Big corporations and small businesses have an uneasy relationship. We've all heard the stories about Wal-Mart pushing mom and pop stores out of business, or the local bookshops that have been forced to close because they can't compete with the prices on Amazon.
It's true: Corporate giants love to take market share away from the little guys. But, the uneasy fact they don't like to consider is that they need these small businesses to succeed. Especially in our current economic environment, small business growth will help corporate America reap higher profits in many different ways.
Small Businesses Create Jobs
Big corporations need lots of customers. Those customers need to have money and, more often than not, that money comes from jobs at small businesses. Small businesses (defined as companies with less than 500 employees) create 64 percent of new private sector jobs.
The United States economy has been in recovery for almost six years and, while we're in better shape now than we were in 2008, economic growth and employment is still sluggish (and maybe for a long time). Some of that can be blamed on declining entrepreneurship and the fact that fewer job-creating businesses are being started.
If the Apples of the world want to keep their impressive growth trajectories going, to at least some extent they better hope more small businesses spring up and start paying employees enough to buy iPhones.
Small Businesses Drive Innovation
As the rate of technological advancement increases, our economy is more and more dependent on innovation to fuel growth. Innovative businesses increase productivity, solve pressing problems and create valuable new products that enrich our lives and stimulate consumption.
Many of us think of research laboratories at massive corporations as being the home of innovation, but, again, it turns out that small businesses often do it better. In fact, they produce 16 times more patents per employee than large companies.
Small Businesses Are Important Suppliers
Not only does corporate America rely on small businesses to create new consumers and technologies, it often relies upon these small businesses for its supply chain. Even the biggest companies are usually counting on several different smaller businesses for important components.

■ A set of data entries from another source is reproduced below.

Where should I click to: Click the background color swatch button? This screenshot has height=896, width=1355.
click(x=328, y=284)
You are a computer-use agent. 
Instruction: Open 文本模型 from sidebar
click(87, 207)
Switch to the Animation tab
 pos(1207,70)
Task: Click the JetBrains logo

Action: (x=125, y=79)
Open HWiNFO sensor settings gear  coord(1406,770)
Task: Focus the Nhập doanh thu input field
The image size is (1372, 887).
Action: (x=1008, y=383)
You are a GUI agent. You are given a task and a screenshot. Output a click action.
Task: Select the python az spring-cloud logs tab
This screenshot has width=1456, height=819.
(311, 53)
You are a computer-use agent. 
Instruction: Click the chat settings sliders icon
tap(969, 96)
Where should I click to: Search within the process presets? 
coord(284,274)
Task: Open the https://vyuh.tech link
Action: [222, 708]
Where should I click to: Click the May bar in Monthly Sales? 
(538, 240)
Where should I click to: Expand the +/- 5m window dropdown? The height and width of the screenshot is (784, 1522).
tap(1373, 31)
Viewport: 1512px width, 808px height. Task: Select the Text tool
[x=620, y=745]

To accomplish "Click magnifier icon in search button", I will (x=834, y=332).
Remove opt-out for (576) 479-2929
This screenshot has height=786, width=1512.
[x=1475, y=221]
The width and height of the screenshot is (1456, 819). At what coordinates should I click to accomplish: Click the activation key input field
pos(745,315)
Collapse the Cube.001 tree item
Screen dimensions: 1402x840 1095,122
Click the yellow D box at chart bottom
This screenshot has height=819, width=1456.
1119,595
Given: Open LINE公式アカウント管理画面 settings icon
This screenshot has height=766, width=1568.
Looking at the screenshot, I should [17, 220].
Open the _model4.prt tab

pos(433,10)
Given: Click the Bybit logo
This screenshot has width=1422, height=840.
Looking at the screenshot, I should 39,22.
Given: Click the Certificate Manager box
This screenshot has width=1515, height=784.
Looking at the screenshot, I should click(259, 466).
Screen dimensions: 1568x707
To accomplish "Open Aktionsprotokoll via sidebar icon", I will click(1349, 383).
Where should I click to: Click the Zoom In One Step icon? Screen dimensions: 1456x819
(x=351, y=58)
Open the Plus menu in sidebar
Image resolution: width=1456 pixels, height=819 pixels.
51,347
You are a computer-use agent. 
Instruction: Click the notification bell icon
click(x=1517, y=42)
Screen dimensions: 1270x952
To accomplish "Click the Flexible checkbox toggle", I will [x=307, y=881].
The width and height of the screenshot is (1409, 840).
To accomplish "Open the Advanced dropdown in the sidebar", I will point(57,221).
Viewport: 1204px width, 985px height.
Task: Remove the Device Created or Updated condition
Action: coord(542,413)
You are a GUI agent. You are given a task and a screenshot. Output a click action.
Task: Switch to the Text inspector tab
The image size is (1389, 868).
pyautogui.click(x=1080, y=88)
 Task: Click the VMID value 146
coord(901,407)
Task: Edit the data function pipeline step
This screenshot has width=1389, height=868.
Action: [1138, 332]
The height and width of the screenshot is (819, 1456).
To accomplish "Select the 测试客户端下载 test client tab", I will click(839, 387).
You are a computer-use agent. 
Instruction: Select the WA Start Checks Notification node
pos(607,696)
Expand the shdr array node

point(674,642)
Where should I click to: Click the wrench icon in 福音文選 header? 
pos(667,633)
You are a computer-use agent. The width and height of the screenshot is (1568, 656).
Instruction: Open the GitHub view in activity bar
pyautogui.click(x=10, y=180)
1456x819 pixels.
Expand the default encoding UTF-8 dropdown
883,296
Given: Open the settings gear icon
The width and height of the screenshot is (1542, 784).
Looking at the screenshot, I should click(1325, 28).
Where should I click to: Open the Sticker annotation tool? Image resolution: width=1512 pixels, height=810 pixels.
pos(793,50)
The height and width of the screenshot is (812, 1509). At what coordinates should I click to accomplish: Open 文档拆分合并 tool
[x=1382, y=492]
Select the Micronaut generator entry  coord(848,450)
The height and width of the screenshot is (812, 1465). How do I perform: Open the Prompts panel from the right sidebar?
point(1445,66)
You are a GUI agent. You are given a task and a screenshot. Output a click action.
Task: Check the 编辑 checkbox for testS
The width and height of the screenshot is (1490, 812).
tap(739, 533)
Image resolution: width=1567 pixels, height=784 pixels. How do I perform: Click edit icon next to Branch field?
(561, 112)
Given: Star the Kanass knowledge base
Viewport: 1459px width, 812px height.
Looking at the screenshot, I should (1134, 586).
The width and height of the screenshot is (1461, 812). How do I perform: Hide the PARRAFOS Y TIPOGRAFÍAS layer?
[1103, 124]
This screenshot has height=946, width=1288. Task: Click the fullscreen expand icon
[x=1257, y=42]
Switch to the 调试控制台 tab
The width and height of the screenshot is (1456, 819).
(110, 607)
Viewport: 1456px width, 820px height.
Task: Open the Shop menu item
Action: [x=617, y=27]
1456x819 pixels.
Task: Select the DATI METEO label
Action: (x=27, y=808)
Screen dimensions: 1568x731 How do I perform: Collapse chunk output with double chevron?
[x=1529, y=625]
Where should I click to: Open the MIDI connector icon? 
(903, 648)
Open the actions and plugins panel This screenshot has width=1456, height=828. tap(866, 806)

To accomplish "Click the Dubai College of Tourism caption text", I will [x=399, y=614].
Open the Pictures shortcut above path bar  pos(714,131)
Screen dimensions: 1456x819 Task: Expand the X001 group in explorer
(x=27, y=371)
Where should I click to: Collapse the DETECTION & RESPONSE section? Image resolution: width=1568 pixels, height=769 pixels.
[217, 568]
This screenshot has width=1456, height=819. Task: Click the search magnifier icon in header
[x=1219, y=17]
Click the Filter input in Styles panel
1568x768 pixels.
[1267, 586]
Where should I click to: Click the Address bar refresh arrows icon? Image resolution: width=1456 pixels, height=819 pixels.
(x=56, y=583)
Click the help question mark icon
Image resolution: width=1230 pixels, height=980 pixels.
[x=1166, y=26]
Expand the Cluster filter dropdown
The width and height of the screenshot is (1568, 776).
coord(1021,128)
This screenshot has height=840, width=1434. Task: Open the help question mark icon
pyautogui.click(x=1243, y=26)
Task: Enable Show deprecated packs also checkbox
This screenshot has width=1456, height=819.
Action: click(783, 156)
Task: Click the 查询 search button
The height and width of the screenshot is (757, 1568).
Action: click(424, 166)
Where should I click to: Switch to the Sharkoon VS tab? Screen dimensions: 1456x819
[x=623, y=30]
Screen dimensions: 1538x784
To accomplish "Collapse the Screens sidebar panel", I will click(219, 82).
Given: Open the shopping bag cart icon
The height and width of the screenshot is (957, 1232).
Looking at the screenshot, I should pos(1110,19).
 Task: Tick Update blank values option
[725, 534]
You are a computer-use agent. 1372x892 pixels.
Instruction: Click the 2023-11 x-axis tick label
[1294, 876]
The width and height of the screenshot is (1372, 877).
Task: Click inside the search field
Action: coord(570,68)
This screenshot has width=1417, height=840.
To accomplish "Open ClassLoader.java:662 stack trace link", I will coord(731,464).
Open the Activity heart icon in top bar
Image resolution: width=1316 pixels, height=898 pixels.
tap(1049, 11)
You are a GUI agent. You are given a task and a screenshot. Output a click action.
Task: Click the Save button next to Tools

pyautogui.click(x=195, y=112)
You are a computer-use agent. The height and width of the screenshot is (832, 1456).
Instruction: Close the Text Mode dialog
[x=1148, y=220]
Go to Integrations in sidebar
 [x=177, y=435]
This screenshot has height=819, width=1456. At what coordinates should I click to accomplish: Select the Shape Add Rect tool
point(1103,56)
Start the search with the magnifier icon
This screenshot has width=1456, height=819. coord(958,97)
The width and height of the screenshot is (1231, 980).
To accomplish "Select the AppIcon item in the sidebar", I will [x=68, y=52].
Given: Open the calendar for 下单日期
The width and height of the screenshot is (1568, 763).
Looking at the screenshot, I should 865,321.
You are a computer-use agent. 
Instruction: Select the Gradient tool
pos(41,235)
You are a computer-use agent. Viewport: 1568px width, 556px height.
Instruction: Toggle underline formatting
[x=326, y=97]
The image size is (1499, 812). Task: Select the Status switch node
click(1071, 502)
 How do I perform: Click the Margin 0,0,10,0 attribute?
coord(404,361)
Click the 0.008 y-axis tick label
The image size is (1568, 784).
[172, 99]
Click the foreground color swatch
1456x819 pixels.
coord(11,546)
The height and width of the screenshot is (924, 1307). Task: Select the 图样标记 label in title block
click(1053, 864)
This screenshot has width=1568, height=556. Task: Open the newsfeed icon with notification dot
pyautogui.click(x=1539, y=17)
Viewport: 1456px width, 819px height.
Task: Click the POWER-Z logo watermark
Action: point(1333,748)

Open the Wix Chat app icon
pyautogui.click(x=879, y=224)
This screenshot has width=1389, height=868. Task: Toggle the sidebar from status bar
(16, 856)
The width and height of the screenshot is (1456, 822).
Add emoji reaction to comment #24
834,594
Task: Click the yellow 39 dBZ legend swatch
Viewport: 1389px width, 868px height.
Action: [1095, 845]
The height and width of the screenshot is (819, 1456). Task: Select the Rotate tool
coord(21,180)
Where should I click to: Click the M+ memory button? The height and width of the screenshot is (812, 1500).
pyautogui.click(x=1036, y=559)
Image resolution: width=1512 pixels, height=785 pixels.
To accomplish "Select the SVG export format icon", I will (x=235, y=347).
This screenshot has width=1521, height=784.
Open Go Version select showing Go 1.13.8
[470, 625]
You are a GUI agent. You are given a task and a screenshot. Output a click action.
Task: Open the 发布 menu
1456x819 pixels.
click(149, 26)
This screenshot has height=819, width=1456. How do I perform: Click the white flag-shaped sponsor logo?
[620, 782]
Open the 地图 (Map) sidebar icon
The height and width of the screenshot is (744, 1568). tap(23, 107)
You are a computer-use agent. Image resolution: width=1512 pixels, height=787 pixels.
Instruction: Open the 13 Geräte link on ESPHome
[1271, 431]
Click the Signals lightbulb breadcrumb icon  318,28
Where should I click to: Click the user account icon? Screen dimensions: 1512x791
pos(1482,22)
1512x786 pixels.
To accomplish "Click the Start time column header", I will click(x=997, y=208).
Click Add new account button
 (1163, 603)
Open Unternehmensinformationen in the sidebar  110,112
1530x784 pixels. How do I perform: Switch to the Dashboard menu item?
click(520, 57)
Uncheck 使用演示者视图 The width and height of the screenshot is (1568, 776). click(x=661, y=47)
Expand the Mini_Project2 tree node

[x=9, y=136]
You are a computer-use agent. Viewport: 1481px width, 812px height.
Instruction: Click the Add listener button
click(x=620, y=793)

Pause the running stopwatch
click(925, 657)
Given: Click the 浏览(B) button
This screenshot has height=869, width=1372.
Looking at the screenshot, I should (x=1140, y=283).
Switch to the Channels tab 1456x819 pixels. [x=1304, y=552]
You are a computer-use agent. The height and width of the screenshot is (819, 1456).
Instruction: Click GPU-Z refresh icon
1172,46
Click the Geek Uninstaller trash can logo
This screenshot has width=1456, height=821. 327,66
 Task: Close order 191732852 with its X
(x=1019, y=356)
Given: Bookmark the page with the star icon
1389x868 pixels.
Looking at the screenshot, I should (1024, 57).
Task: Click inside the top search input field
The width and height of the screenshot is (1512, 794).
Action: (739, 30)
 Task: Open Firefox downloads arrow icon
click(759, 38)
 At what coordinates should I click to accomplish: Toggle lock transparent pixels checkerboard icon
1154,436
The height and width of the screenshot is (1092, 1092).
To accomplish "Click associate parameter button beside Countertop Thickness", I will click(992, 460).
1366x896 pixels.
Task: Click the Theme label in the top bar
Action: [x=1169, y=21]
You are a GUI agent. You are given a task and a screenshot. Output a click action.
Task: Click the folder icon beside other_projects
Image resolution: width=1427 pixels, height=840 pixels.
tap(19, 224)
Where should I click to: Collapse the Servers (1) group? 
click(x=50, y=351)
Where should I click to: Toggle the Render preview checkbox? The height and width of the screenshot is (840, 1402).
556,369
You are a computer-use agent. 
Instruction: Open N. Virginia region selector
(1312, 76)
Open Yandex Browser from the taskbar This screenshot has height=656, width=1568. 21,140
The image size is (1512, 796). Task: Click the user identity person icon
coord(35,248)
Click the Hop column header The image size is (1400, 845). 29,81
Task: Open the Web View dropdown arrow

For instance, take a look at consumer staples giant Procter and Gamble's list of top suppliers. On the list, you'll find small businesses with about 200 employees like Pennsylvania printing company Superpac, Inc. and even startups with less than 50 employees such as digital coupon supplier Cellfire Inc.
The global economy is a vast and complicated network and, while the corporate giants out there serve as major hubs, they depend on the vast army of small businesses to connect them to the technologies and resources they need.
Small Businesses Are Key Customers
In addition to playing a key role in helping big corporations get their products to customers, small businesses often end up being an important part of corporate America's customer base. They use computers from Apple or Dell, rent construction equipment from Caterpillar or Deere, buy software from SAP or Oracle and pay for it all with credit cards from Visa or MasterCard.
Recent data suggests that up to 60 percent of small business owners are making outlays on capital spending, the highest number since the recession. With that increase in spending, it's no wonder that big financial institutions like J.P. Morgan are targeting small businesses as a priority.
Corporate America needs small business. They need it to keep growing so that it can hire more employees, push the pace of innovation, supply new materials and products and increase its rate of capital spending. Big companies might try to push out the little guys in certain cases, but more often they thrive on working together.